Jim LI just realized I was paying $187/month on subscriptions. It took a random glance at my credit card...
I just realized I was paying $187/month on subscriptions.
It took a random glance at my credit card statement to notice. GitHub Copilot, ChatGPT Plus, Spotify, NordVPN, a Netflix family share I never use, Grammarly, Adobe — they add up fast. And honestly, I don't use half of them consistently.
Three months later, I'm down to about $73/month. Here's what actually worked.
NordVPN individual is $12.99/mo. Family plan (6 people) is $15.99/mo total. That's $2.67 per person if you have a few friends to split with.
I found 5 other developers in my Discord and we rotated who pays each month. Same with Spotify. YouTube Premium family costs $22.99 for 6 accounts instead of $13.99 per person.
That math is hard to ignore.
Grammarly's yearly option is basically 2-3 months free if you pay upfront. NordVPN saves about $96/year switching to annual. I hate commitment, but my bank account loves it enough.
The downside is you need actual cash upfront. But if you use the service year-round anyway, it's just... money in your pocket.
This one's obvious but worth saying: you don't need ChatGPT Plus if GPT-4o mini handles 90% of what you actually ask it. Check if you're overpaying for tiers you don't need instead of canceling outright.
Do you really need GitHub Copilot when Claude Code (free tier) exists? Or 2TB of Google storage when you're using 180GB?
Netflix and some other services let you pause for 1-3 months without losing your account. I pause Netflix during crunch periods when I don't watch anything anyway, then restart when there's something worth watching.
Not all services support it, but check the settings before you cancel. It's way less friction than full cancellation and comeback.

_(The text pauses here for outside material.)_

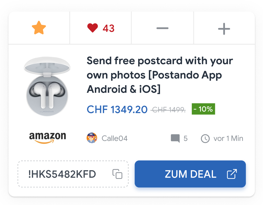
Task: Vote down with the minus icon
Action: tap(162, 28)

I built a quick comparison spreadsheet to track everything. Individual vs family vs annual pricing, across maybe 12 different services. Took about an hour, but it made the decisions obvious.
There are also a few comparison tools and calculators online that do this. Saved me from opening 15 browser tabs.
Audit your credit card statements. Find 2-3 friends for family plans. Switch anything year-round to annual billing. Cut the subscriptions you actually don't use.
Then set a calendar reminder and do this again in 6 months.
The time investment is small. The recurring savings are real.